Selected extract: Begin

My workout routine? You mean hunting for the tv remote?
If you run out of milk for your coffee just use cheese. Dairy is dairy. Stop making me solve all of your problems
My favorite part of football is when players “look to God.”
Because He’s all, “I can’t do shit for the Middle East but I’m rooting for YOU.”
Why do all Gas Station restrooms look
like you just walked in on an exorcism.
[wife calls]
did you write “make all the traps from home alone” on the calendar
[me at hardware store holding paint cans and feathers] “no”
You know that button in the elevator with the fireman´s hat on it.
Turns out that is not the button you press to get a fireman´s hat.
[1st day seal clubbing]
Me: OMG this is awful
Guy: [choking back tears] I know right?
Me: [feeding MDMA to a seal pup] There isn’t even a DJ
if you’re gonna break up with someone over dinner, make sure you do it after they order food but before it arrives so when they leave then you can finally be alone and you get two dinners
There’s no “I” in angel.
But there is one in devil!
I’m never more in denial than when I pack running clothes for a weekend trip to the beach.
“Say no to Lindsay Lohan.” – drugs.
every time i drink milk i remember my roommate who used to put powdered milk in his milk so he could drink “more milk per milk”
Many people don’t know the ceiling fan was invented when a plane crashed into a home and they just left it.
I’m going to take all of your tweets that make absolutely zero sense and combine them to make a Red Hot Chili Peppers song
My 5 yo after I explained the concept of breastfeeding: “can you squeeze Capri Suns outta those things or just milk?”
[museum]
Wheres the dinosaur bone exhibit?
“through that door”
Thank you very ruff!
“What’d you say?”
*2 dogs fall out of trench coat & run*
My cat and I made a best friend pact tonight. If I die first, he won’t eat my body. Or if he dies first, I won’t use his skull as a cup.
Youtube trainer: and we’re going to repeat this exercise for thirty seconds
me: *how* many seconds???
My wife is enjoying the attention I’ve been giving her lately & though painting a phone on her face is inconvenient, it’s saved our marriage
“And thou shalt know those whom God has chosen for eternal salvation in the following manner: they shall retweet this.” Revelation 4:12.
A Roomba, but to shave my legs.
Rejected Olympic Events:
Javelin Catch
Jello Shotput
Border Fencing
Cardboard Boxing
Menstrual Cycling
Salad Tossing
Wrestling Demons
When I was little, I didn’t care what I wore. I just went along with what my parents chose.
When I look in old photo albums, l realize that they didn’t care either.
Nothing is guaranteed to be less funny than when an NPR host says, “You know, it’s funny…”
Never ghost your hitman.
Once I get this cortisone cream on it’s gonna be all over for you itches.
I prefer the term “quirky”, it sounds less diagnosable.

Selected extract: End

* [Questions to answer]
(a) In the jokes, what did the roommate put in his milk?
(b) Write out everything in the jokes from "Many people don’t" down to "me: *how* many seconds???", swapping out "ceiling fan" for "chandelier".

Data under study: Begin

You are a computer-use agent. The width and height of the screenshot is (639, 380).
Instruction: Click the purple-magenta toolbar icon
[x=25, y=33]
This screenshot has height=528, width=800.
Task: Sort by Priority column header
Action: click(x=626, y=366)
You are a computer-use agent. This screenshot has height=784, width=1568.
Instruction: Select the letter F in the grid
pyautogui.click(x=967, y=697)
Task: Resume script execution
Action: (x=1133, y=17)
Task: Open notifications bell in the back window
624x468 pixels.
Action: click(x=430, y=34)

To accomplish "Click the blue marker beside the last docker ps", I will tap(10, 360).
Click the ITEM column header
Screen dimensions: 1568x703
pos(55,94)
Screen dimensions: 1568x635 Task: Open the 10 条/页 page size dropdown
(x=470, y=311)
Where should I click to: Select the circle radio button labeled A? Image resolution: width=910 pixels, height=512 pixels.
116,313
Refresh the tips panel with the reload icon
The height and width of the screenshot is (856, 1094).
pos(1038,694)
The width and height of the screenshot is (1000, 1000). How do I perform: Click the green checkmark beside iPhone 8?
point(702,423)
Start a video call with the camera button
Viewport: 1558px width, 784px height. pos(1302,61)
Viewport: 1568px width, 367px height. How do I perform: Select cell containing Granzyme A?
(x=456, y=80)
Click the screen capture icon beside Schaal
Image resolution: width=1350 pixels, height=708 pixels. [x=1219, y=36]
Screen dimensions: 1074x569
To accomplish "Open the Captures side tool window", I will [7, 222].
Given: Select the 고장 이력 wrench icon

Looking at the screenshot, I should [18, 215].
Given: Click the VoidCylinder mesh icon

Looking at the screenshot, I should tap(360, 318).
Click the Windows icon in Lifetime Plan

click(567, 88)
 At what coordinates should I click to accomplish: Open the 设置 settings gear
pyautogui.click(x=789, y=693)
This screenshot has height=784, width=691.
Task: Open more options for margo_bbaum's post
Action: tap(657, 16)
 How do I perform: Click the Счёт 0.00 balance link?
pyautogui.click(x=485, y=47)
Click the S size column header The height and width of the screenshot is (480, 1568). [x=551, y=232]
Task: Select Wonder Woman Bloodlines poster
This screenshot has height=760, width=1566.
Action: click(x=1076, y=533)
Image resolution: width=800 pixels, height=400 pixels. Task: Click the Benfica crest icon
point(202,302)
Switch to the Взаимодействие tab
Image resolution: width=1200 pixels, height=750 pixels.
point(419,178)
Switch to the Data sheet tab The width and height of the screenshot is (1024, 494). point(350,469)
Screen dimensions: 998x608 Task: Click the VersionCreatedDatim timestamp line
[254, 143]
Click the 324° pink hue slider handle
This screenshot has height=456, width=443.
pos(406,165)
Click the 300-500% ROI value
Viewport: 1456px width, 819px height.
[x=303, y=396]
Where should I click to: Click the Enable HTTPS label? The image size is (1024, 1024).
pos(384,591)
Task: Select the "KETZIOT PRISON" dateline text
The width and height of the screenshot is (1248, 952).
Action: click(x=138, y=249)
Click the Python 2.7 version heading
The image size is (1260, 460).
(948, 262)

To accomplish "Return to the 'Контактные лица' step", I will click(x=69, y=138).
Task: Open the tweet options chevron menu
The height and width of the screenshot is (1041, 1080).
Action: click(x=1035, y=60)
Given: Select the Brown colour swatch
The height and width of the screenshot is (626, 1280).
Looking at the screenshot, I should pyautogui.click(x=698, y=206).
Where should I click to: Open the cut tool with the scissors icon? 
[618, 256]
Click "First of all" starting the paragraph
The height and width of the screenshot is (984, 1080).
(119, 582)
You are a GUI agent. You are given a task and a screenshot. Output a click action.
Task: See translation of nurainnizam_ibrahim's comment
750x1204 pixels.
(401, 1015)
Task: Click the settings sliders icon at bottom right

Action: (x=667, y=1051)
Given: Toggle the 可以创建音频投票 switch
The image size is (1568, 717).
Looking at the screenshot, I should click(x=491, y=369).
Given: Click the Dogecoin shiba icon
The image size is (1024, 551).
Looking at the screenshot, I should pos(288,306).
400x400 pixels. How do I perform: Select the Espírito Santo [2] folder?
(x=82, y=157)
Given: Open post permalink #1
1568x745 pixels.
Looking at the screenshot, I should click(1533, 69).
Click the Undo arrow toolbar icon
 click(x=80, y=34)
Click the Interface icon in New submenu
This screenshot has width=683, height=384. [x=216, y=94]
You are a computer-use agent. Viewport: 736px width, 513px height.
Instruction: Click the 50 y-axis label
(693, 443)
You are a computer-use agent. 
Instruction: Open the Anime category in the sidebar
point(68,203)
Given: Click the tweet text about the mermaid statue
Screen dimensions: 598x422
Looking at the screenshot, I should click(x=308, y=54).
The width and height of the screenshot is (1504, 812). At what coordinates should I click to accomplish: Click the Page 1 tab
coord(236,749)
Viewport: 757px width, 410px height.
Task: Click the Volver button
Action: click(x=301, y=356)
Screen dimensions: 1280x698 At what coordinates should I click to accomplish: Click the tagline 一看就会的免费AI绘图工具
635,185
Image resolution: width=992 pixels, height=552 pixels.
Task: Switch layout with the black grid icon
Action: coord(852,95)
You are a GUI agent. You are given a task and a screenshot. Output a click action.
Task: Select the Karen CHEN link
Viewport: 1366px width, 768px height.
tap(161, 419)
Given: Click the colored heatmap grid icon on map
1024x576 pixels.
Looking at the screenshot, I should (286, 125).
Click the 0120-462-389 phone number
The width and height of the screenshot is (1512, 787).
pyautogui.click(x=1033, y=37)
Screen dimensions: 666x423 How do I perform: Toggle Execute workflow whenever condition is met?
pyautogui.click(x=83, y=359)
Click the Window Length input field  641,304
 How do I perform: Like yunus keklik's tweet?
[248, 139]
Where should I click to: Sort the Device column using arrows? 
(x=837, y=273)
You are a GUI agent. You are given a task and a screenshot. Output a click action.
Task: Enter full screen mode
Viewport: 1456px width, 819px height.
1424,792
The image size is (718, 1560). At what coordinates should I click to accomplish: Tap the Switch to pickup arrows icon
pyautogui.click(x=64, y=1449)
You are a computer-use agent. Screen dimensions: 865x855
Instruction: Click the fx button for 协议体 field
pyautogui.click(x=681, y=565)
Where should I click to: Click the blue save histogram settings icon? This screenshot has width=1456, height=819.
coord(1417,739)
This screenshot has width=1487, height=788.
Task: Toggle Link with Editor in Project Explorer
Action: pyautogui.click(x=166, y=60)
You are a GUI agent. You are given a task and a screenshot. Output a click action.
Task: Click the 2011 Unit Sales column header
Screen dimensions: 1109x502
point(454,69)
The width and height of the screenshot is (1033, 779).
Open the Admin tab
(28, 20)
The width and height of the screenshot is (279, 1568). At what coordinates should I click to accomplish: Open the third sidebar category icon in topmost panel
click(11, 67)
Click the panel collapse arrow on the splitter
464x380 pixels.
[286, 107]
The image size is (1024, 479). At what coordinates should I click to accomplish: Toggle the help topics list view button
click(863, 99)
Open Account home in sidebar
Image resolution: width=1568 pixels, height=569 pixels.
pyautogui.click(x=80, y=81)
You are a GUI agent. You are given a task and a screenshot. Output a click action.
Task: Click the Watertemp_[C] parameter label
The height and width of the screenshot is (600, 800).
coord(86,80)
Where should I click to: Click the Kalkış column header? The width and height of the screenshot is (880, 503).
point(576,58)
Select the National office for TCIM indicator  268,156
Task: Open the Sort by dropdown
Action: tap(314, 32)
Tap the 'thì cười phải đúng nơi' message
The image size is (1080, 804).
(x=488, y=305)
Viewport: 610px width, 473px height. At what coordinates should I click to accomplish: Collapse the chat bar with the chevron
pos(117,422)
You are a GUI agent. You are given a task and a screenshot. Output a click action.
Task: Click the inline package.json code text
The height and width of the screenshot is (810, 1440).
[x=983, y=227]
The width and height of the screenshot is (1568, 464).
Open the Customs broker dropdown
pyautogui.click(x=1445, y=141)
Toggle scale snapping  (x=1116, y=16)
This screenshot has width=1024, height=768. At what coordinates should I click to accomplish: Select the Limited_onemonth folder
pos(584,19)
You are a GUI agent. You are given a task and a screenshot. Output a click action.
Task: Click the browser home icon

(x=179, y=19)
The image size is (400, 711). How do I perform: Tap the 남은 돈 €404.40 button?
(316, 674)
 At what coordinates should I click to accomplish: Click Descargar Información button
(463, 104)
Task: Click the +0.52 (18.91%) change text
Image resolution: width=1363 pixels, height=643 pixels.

Data under study: End

* [Results]
(a) He put powdered milk in his milk.

(b)
Many people don’t know the chandelier was invented when a plane crashed into a home and they just left it.
I’m going to take all of your tweets that make absolutely zero sense and combine them to make a Red Hot Chili Peppers song
My 5 yo after I explained the concept of breastfeeding: “can you squeeze Capri Suns outta those things or just milk?”
[museum]
Wheres the dinosaur bone exhibit?
“through that door”
Thank you very ruff!
“What’d you say?”
*2 dogs fall out of trench coat & run*
My cat and I made a best friend pact tonight. If I die first, he won’t eat my body. Or if he dies first, I won’t use his skull as a cup.
Youtube trainer: and we’re going to repeat this exercise for thirty seconds
me: *how* many seconds???